# Given text
□ □ □ □ □ □ □
Tips for Windows Users

If you're migrating to BeOS from Windows, remember that you can access your Windows partitions by right-clicking the Desktop and choosing disk volumes from the Mount sub-menu. If you don't like the fact that the default modifier key in BeOS is Alt rather than Ctrl, you can switch it system-wide from the Menu preferences panel. Miss your Windows fonts? BeOS uses standard TrueType fonts, so all you have to do is mount your Win partition and copy your fonts from C:\WINDOWS\FONTS into /boot/home/config/fonts/ttfonts, then open the Fonts preferences panel and click Rescan. If you need to read or write Microsoft Word or Excel documents, get yourself a copy of Gobe Productive.
□ □ □ □ □ □ □
Dataset entries
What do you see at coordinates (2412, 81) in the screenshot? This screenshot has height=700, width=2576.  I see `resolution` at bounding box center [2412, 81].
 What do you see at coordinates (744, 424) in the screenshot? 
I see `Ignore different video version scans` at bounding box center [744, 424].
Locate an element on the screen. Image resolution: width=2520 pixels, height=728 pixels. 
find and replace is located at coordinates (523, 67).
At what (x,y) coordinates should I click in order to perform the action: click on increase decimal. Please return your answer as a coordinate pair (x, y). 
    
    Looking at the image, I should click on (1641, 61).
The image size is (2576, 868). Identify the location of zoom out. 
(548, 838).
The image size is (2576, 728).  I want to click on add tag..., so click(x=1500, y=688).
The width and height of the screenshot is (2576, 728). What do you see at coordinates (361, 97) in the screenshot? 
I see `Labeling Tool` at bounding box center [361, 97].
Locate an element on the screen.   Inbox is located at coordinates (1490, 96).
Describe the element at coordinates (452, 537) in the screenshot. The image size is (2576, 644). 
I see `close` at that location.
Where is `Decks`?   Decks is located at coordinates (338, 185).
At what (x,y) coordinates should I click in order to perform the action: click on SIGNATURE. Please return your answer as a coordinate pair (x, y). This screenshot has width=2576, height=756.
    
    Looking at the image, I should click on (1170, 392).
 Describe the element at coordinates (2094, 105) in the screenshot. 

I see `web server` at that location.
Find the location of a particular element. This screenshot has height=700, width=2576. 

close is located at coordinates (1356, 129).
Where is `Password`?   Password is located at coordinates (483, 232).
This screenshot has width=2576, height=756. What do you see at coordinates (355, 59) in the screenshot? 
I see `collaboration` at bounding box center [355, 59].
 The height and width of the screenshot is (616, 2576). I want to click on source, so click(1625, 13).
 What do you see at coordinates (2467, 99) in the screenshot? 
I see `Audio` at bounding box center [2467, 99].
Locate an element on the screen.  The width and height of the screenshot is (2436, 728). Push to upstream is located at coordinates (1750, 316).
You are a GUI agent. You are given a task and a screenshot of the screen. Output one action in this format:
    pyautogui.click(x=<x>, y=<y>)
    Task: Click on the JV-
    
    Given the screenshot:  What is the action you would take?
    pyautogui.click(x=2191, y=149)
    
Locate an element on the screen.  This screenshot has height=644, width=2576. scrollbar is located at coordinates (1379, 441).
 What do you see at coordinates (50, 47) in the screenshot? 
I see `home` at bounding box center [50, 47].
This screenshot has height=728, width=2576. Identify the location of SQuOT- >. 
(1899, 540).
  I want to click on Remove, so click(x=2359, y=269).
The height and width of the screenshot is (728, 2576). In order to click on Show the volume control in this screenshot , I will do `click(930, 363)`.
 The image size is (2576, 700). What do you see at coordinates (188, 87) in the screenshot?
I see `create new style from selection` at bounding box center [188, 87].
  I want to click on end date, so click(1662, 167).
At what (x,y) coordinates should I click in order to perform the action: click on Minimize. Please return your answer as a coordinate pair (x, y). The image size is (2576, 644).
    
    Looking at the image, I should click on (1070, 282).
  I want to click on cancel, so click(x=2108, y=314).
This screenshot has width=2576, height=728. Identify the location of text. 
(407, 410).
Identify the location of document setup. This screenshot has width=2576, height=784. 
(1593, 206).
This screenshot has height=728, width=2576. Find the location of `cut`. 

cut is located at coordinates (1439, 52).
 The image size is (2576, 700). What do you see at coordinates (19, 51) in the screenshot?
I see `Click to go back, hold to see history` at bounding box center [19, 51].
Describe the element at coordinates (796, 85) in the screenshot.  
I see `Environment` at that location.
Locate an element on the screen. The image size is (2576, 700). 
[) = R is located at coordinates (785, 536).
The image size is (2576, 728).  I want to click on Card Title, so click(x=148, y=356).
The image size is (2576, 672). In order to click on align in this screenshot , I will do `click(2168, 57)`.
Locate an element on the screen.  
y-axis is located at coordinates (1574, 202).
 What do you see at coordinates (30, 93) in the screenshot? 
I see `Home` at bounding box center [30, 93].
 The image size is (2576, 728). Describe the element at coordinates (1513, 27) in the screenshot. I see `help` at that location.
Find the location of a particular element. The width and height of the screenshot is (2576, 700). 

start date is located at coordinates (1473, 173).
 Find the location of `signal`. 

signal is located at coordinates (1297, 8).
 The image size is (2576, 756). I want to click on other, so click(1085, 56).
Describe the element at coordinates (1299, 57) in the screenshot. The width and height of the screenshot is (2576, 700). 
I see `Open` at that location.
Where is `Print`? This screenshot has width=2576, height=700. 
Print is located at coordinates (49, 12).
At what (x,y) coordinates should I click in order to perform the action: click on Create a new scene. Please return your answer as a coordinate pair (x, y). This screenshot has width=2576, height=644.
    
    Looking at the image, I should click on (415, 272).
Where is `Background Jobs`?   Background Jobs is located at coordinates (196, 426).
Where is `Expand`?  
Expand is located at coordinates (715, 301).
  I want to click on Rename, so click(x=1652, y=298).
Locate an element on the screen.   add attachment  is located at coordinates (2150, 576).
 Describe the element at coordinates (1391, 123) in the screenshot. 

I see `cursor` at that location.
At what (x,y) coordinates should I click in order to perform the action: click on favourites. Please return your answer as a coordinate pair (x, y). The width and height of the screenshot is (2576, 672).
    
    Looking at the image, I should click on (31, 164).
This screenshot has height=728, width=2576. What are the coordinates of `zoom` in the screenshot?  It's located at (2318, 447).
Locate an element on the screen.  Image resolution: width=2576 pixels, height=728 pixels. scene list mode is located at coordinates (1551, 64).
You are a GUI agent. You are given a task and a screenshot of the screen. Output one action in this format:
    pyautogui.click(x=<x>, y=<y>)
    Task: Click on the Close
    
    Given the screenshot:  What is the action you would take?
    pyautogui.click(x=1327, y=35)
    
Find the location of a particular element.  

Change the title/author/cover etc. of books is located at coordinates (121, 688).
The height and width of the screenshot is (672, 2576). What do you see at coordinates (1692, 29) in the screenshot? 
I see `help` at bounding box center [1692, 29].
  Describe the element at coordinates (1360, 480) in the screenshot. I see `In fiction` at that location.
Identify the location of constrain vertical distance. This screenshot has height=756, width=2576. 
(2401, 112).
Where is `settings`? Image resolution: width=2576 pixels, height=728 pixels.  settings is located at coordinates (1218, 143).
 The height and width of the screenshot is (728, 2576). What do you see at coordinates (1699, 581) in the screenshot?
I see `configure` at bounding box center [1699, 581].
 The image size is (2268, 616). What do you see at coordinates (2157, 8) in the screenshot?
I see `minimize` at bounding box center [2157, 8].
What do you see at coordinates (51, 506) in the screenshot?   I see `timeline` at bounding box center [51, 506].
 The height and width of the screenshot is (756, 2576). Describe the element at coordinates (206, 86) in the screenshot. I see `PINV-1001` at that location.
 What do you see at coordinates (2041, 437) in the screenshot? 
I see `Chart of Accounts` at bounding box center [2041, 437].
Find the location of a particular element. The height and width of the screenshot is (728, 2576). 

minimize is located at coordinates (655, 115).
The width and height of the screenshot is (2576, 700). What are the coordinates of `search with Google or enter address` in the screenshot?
□ □ □ □ □ □ □
According to the tips for Windows users, which BeOS folder should the Windows fonts be copied into?

/boot/home/config/fonts/ttfonts